Zaire ebolavirus (Ebola virus, EBOV) is one of six species within the Ebolavirus genus, which itself is one of six genera within the Filoviridae family. Infection with pathogenic filoviruses such as EBOV in humans can result in hemorrhagic fever with very high fatality rates (25-90%). Following infection, a variable latency period of ~2-21 days occurs before the onset of symptoms, which are vague at first, including fatigue, fever, aches, myalgia, and gastrointestinal complaints, but that progress in severe disease to both internal and external bleeding, multiorgan failure, secondary infections, meningoencephalitis, hypotension, and shock. The pathogenesis of EBOV is poorly understood but is thought to be multifactorial: immune suppression, cytokine dysregulation, vascular dysfunction, and abnormal coagulation.
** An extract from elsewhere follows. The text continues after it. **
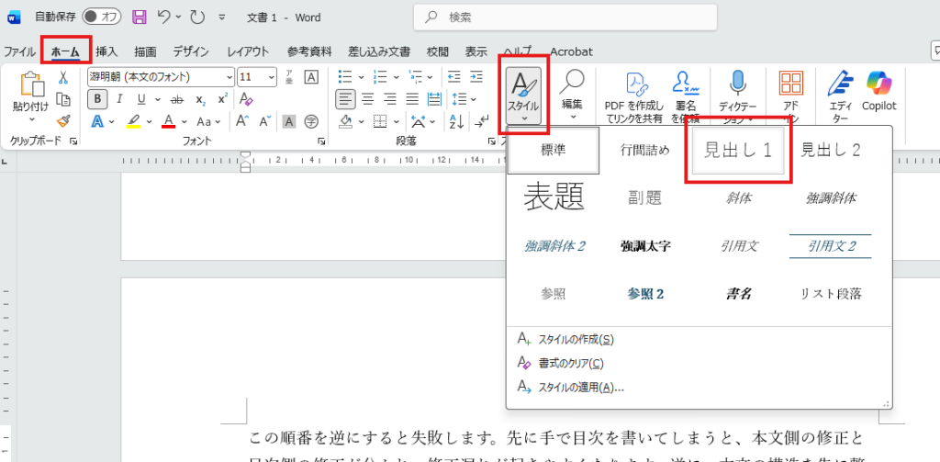The width and height of the screenshot is (940, 462).
Task: Click the Cut scissors icon
Action: 63,77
EBOV is a non-segmented negative-sense RNA virus whose genome comprises seven genes, including the GP1,2 glycoprotein involved in host cell entry and subsequent viral escape into the cytoplasm. GP1,2 binds to one of several possible host receptors such as various lectins and TYRO3 receptor tyrosine kinases, β1 integrins, the asialoglycoprotein receptor, human folate receptor-α, and TIM1. Following internalization into endolysosomes by macropinocytosis, GP1,2 is cleaved by host cathepsins into a fusion-competent form termed GPCL, which subsequently binds the Niemann-Pick C1 protein (NPC1) to induce fusion of the host endolysosomal and viral membranes that releases the viral nucleocapsids into the host cytoplasm.
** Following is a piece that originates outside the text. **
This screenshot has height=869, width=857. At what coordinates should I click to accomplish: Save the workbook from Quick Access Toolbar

The EBOV GP is a class I fusion protein comprising GP1 and GP2 subunits, transcribed as a single gene and proteolytically processed into individual subunits linked by disulphide bonds; three subunit heterodimers subsequently associate to form the mature chalice-shaped GP1,2. Ebanga (formerly mAb114) is a fully human IgG1 monoclonal antibody (mAb) derived from an Ebola virus disease (EVD) survivor from the 1995 Kikwit EBOV outbreak 11 years after infection that binds to GP1,2 over a region encompassing both the glycan cap and GP1 core, although the glycan cap is dispensable for binding. Furthermore, structural studies reveal that ansuvimab binds to regions of the GP1 core thought to be important for GPCL interaction with NPC1 and blocks NPC1-GP interactions in vitro. Further in vitro studies revealed that ansuvimab exhibits strong GP binding (EC50 of 0.02 μg/mL), the ability to neutralize GP-expressing lentiviral particles (IC50 of 0.09 μg/mL), and strong antibody-dependent cell-mediated cytotoxicity (ADCC) at concentrations of 0.03 μg/mL. Hence, the proposed ansuvimab mechanism of action is through direct blockage of EBOV endolysosome escape and ADCC-mediated killing of EBOV-infected cells.

Toxicity

Toxicity information regarding ansuvimab is not readily available. Patients experiencing an overdose are at an increased risk of severe adverse effects such as hypotension, tachycardia, tachypnea, pyrexia, chills, diarrhea, vomiting, and hypersensitivity reactions including infusion-related reactions. Symptomatic and supportive measures are recommended.

Food Interaction

No interactions found.

Volume of Distribution

The steady-state volume of distribution in healthy volunteers administered a single dose of 5 mg/kg, 25 mg/kg, or 50 mg/kg ansuvimab was 5.08 ± 0.88, 3.93 ± 0.50, and 4.16 ± 0.74 L, respectively.

Elimination Route

The absorption of ansuvimab was evaluated in 18 healthy volunteers aged 18-60 years in an open-label phase 1 study. Ebanga administered at 5 mg/kg produced a Cmax of 198.45 ± 45.15 μg/mL, a Tmax of 3.21 ± 1.56 h, and an AUC0-28d of 1480 ± 304 μg*day/mL. The corresponding values for 25 mg/kg were: Cmax of 829.38 ± 237.40 μg/mL, Tmax of 2.99 ± 2.16 h, and AUC0-28d of 8586 ± 900 μg*day/mL, while the corresponding values for 50 mg/kg were: Cmax of 1961.21 ± 339.83 μg/mL, Tmax of 2.75 ± 1.63 h, and AUC0-28d of 18588 ± 3627 μg*day/mL. Overall, the pharmacokinetic profile of ansuvimab is consistent with other IgG1 monoclonal antibodies.

Half Life

The half-life of ansuvimab following a single administration of 5 mg/kg, 25 mg/kg, or 50 mg/kg was 20.1 ± 6.9, 26.7 ± 3.8, and 23.6 (no calculated standard deviation available) days, respectively.

Clearance

The clearance of ansuvimab following a single administration of 5 mg/kg, 25 mg/kg, or 50 mg/kg was 199 ± 45, 108 ± 21, and 115 ± 15 mL/day, respectively.